The file structure can be:

./datasets
|-- AnimalCrossing_Gender
    |-- train.csv
    |-- dev.csv
    |-- test.csv
    |-- train_images.zip     
    |-- dev_images.zip
    |-- test_images.zip
|-- Dota2_Team
    |-- train.csv
    |-- dev.csv
    |-- test.csv
    |-- train_images.zip     
    |-- dev_images.zip
    |-- test_images.zip

Special notes for *_images.zip: 1. *_images.zip is a compressed archive of a folder; 2. please make sure train.csv has a column image that stores correct relative path to the image file.

train_images.zip
|-- image_1
|-- image_2
|-- ....

@qyccc3 due to the fact that Dota2 only has 117 heros, let's focus on generating a polished dataset of Animal Crossing for this week (Aug30). Please try to fill the table on the first comment in this thread(issue)

qyccc3 commented 1 year ago

Heartstone_minion.csv Heartstone_spell.csv These are the Heartstone minion and spell CSV without filling the empty cells.

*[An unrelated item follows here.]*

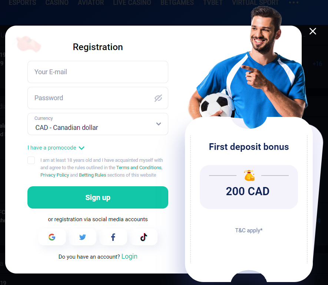Click the green Sign up button
The image size is (328, 285).
(x=98, y=197)
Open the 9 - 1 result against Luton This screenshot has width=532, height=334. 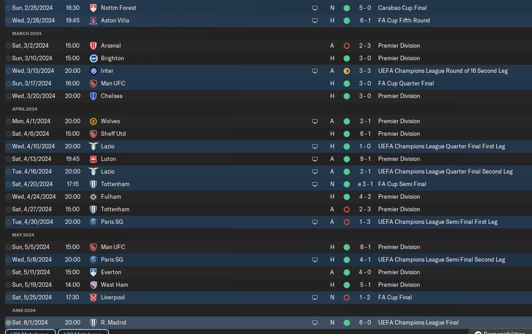click(365, 159)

I have uploaded Hearthstone_Minion to OneDrive with its images, CSV files, info.txt and trained predictor

lujiaying commented 1 year ago

Heartstone_minion.csv Heartstone_spell.csv These are the Heartstone minion and spell CSV without filling the empty cells.

Missing columns of Minion

Missing columns of Spell

qyccc3 commented 1 year ago

Heartstone.csv

qyccc3 commented 1 year ago

pokemon_0421.csv

lujiaying commented 1 year ago

Heartstone.csv

For Heartstone, let's have the following types included: Minion, Spell, Weapon, Location

lujiaying commented 1 year ago

pokemon_0421.csv

For Pokemon, let's remove the following columns: egg_type_number, egg_type1, egg_type2, type_number against_normal, againstfire, ..., against*

Because these columns directly leak information about pokemon's type

lujiaying commented 1 year ago

Everything has been uploaded to overleaf.